Reformatting multiple rows from excel as usable (Multi)Index


I am new to pandas - I am trying to extract some useful information from a (very graphically designed) per week Excel file that represents the booking of certain rooms, 52 files for one year. It contains the name of the employee, the working hours and the project. i am mainly interested in

  • Which employee worked on which project for how many days / hours

From all i read about Panda, this is pretty difficult case, since the representation of the data is not well suited for extraction.

Basically the only relevant info in the first column is the ROOM statement, which is then followed by descriptive 4 rows of text that i dont need in this context. Starting with the ROOM string, on each date column, there are 4 lines of relevant info which i need to extract. For my usecase, i dont need to know who worked in which room, but the ROOMS are what are used as the index.

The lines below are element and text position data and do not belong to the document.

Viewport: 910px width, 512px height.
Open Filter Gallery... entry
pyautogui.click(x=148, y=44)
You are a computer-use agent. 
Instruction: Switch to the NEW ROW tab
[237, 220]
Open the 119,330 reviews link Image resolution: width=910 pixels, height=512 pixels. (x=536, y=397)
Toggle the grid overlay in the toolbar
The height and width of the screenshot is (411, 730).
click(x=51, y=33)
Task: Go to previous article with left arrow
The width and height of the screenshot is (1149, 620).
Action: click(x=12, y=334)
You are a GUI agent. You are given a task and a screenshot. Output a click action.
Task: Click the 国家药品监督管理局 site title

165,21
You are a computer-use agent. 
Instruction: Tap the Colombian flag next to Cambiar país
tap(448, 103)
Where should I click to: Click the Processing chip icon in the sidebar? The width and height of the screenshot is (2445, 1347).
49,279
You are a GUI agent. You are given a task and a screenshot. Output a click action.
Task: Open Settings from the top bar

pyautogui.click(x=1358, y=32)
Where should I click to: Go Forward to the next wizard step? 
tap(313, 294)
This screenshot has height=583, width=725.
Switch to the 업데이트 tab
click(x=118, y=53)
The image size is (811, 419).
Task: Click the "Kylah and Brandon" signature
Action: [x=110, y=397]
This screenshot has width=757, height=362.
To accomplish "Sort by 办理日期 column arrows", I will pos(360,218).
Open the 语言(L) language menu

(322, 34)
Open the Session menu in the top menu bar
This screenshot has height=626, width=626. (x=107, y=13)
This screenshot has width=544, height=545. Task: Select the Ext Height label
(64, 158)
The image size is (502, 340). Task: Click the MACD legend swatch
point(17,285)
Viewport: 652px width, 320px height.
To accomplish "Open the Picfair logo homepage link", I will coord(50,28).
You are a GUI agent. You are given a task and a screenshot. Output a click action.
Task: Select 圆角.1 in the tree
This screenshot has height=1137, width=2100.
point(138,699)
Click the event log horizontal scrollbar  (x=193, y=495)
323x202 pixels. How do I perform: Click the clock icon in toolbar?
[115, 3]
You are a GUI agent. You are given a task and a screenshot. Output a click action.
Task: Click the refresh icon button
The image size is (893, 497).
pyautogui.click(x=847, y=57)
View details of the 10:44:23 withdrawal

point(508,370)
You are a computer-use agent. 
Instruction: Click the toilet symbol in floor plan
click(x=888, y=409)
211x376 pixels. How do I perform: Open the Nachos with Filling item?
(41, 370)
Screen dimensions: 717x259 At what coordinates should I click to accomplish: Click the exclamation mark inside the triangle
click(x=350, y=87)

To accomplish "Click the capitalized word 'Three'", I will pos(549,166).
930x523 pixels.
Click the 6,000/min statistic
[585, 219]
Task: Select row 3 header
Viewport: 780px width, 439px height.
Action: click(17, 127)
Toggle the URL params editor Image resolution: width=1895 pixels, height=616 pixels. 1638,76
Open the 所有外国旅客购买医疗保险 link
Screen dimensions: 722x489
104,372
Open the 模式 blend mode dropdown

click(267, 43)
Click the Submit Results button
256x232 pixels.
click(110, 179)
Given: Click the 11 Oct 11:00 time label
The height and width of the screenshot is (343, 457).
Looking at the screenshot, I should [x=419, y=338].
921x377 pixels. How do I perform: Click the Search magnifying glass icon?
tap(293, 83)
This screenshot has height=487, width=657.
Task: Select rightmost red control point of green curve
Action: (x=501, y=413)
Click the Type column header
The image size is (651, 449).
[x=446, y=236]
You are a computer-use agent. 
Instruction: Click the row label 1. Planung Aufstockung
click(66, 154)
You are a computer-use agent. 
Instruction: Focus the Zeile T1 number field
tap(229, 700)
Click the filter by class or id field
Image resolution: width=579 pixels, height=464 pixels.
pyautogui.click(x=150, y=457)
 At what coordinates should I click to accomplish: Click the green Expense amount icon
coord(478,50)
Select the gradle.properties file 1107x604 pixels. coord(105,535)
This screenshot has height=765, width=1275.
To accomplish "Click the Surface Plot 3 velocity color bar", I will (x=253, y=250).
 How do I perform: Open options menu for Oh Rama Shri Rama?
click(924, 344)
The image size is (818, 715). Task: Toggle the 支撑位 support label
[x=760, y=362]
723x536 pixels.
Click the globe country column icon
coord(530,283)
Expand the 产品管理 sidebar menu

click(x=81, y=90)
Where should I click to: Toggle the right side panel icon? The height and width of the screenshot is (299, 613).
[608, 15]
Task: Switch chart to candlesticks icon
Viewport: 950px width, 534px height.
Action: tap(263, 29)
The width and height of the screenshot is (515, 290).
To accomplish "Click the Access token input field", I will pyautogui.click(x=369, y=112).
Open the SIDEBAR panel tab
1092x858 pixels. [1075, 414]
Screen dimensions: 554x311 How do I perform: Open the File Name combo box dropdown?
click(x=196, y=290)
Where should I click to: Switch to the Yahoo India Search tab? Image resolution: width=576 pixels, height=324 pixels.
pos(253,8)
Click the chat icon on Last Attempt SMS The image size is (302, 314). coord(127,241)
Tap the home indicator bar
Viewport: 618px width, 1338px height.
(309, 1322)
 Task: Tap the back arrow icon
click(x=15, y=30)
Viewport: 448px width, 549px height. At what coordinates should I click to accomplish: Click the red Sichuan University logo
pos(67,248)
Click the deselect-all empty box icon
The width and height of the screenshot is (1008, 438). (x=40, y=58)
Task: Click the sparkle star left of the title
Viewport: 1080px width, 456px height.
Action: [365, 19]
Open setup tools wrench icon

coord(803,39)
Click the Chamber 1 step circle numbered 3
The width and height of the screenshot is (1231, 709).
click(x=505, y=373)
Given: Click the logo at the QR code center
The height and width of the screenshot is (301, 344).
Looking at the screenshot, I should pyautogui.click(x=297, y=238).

Right now i am stuck in how to reformat the first column in a way that Panda can make use of it in a meaningful way. My idea is, that i i search for any line that contains ROOM, create a new index Column from the resulting boolean statement, use these as a multiindex, etc. but i am stuck at the very beginning.

Before i continue in that direction, i would like to understand if the general approach on how to make a document like this more usable for Pandas, i wanted to check if there are some best practices on how to deal with it and if my idea of creating a multindex out of the 4 row room description is the right approach... Like i said i am very new to pandas, so please forgive if there are general misunderstandings on how to work with this - or IF what i want to do is doable in Pandas at all...

import pandas as pd
from pathlib import Path
# Assign spreadsheet filename to `file`
file = './data/Week02-2019.xlsx'                                                                   
# Load spreadsheet
xl = pd.ExcelFile(file)

# Remove all Sorts of crap on loading
df1 = xl.parse(sheet_name='Booking', header=1, parse_dates=[1], na_values=['xxx',''], skiprows=[2,3,4,5,6,7,8,9,10,19,28,37,46,64], usecols="A:H")

print (df1.iloc[:,0].str.contains("ROOM"),"NewIndex")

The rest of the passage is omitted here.